Weird Dreams
The Brain’s Filing System May Account for Odd Dreams

A new study finds dreams play a role in helping the brain sort through memories.

By Maggie Fox
The Associated Press
Oct. 14, 2000

A study involving people with amnesia, a popular computer game and sleep experts may help explain why dreams are so weird and so important, experts said Thursday.
They said people with amnesia who played the popular computer game Tetris dreamed about the images it invoked, but could not remember actually playing the game. And, unlike people with normal memories, they never really got any better at the game.

Subconscious Filing
This shows that when the brain is filing away the memories it needs to keep, it has to go through a series of steps, and dreaming is a manifestation of one crucial step, Dr. Robert Stickgold, a psychiatrist at Harvard Medical School in Boston, who led the study, said.
Dreams are just the body’s way of clearing out the mental “in-box,” Stickgold said.
“The trick is to move it to the file cabinet and to file it in the right place,” Stickgold said in a telephone interview.
“A lot of REM [rapid eye-movement] dreams, those really quirky, strange, bizarre dreams that we have late at night, is the brain looking for ways to cross-index. It is looking for cross references — does this fit with this? Sometimes it does and sometimes it doesn’t,” he said.
When it doesn’t fit, the dream seems weird, he said. When the cross-reference is a good one, the brain can reinforce the memory.
One way to test this is to look at people who are missing one of those vital memory steps — people with amnesia.

Tetris on the Brain
Stickgold had noticed that when he skied, he had vivid dreams about it.
“When you go downhill skiing, when you go to sleep, you can feel the turns,” he said. This would make a good test, he said, but added he knew he would never get the OK to take first-timers downhill skiing for a scientific experiment.
And then someone mentioned Tetris, a computer game that uses vivid images of falling and rotating shapes that have to be manipulated by the player.
It, too, evokes dreams, Stickgold said. “I play Tetris, that is all I see going to sleep,” he said.
Writing in today’s issue of the journal Science, Stickgold and colleagues said nearly two-thirds of the 27 volunteers they asked to play Tetris had dreams about it.
Their group included five people with amnesia, caused by disease, stroke and other accidents. Experts at the game and first-time players were also tested.

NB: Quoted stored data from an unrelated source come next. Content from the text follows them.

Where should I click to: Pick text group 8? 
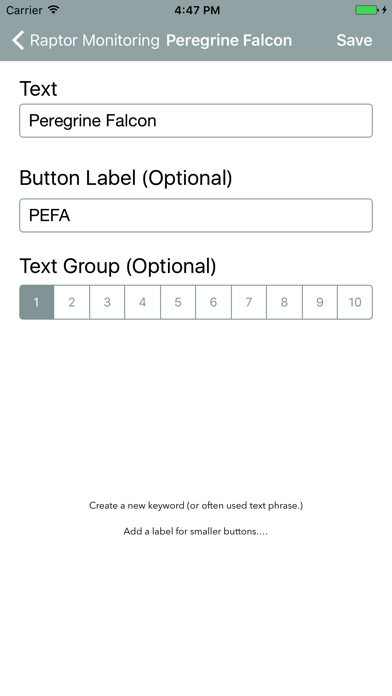284,302
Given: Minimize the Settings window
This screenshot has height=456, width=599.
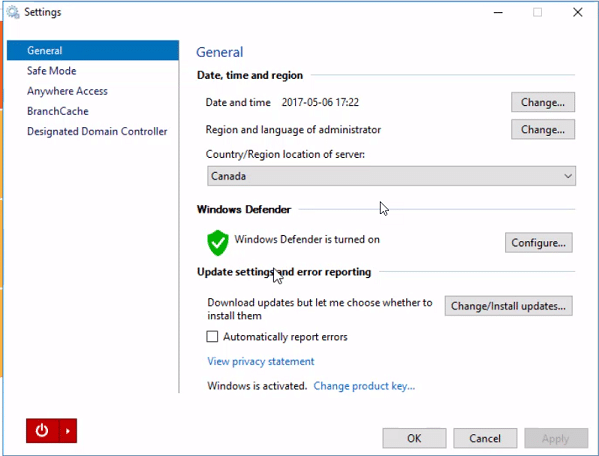Looking at the screenshot, I should coord(498,12).
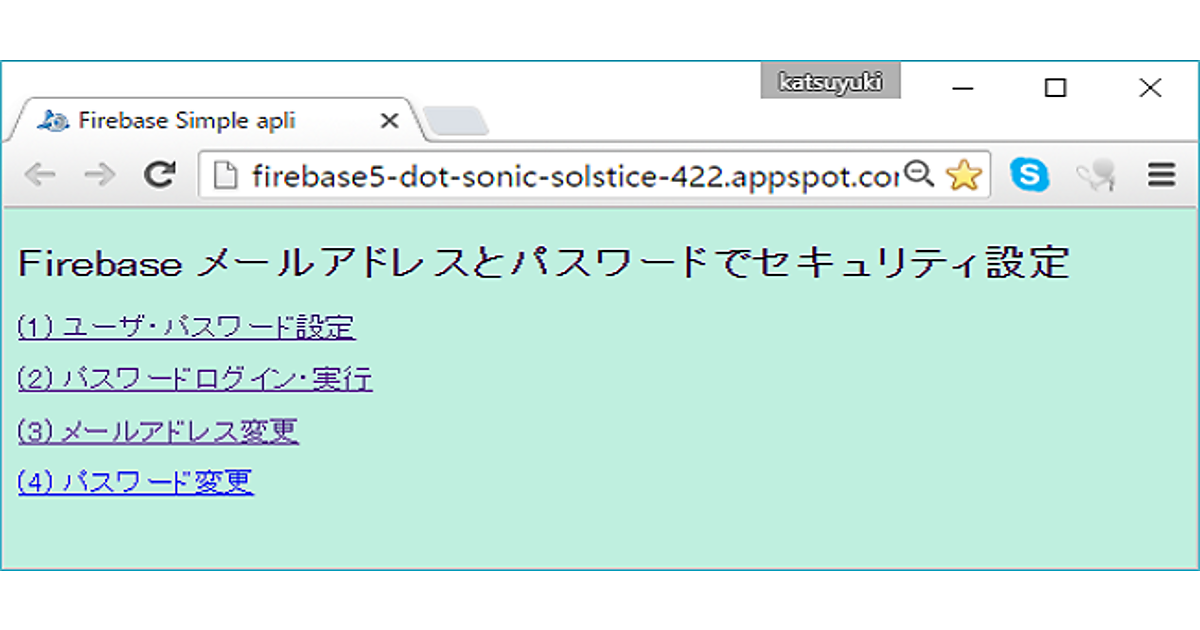Screen dimensions: 1200x630
Task: Click the grey extension icon beside Skype
Action: point(1095,177)
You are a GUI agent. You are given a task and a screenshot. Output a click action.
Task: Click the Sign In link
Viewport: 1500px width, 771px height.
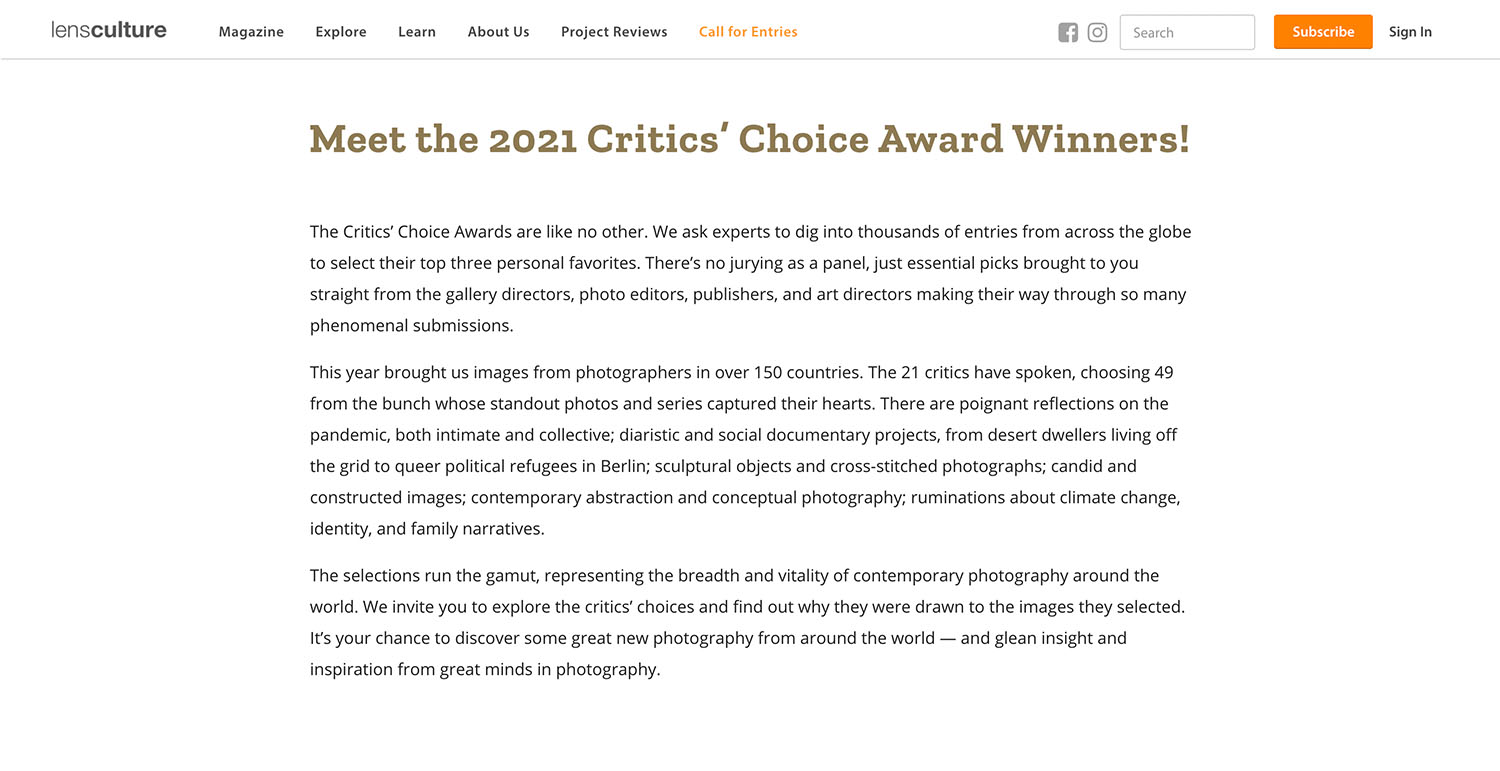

People in both groups reported that, as they fell asleep, they dreamed about images of blocks falling and rotating, as they do on the computer screen when the game is in progress. They did not actually dream about the game itself.
The amnesia patients did not remember playing the game and they did not ever improve, unlike the volunteers with normal memory. Three of them did report the strange dreams, however.

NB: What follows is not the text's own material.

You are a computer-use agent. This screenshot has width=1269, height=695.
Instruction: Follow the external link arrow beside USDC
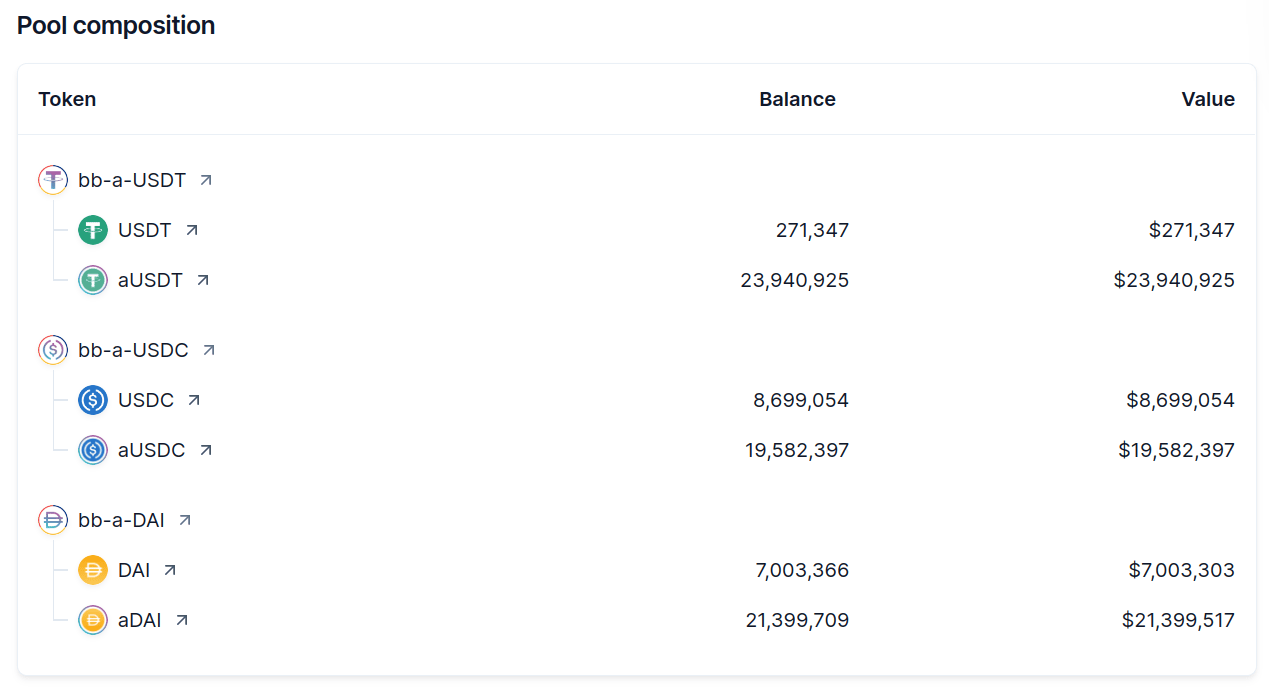[x=194, y=400]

What You Did vs. What You Like
“What these results, especially from the amnesics, tells us is that when the brain puts dreams together, it does it without knowledge of and access to memories of actual events in our life,” Stickgold said.
“We have two different memory systems. The hippocampal codes information on events from our lives. So when I ask you what did you have for breakfast, you go to the hippocampus for the answer,” he added.
“A second system is the neocortical,” he said, referring to another area of the brain.
“So when I ask you when we go out for breakfast ‘what do you like for breakfast?’ that is a different type of question. When you go for that general information you go to neocortex. An amnesic can tell you what they like for breakfast. They can’t tell you what they had for breakfast.”
This is because their hippocampus is damaged. The findings suggest that the brain does not go to the hippocampus to get images for dreams, but to the long-term, neocortical system, the researchers said.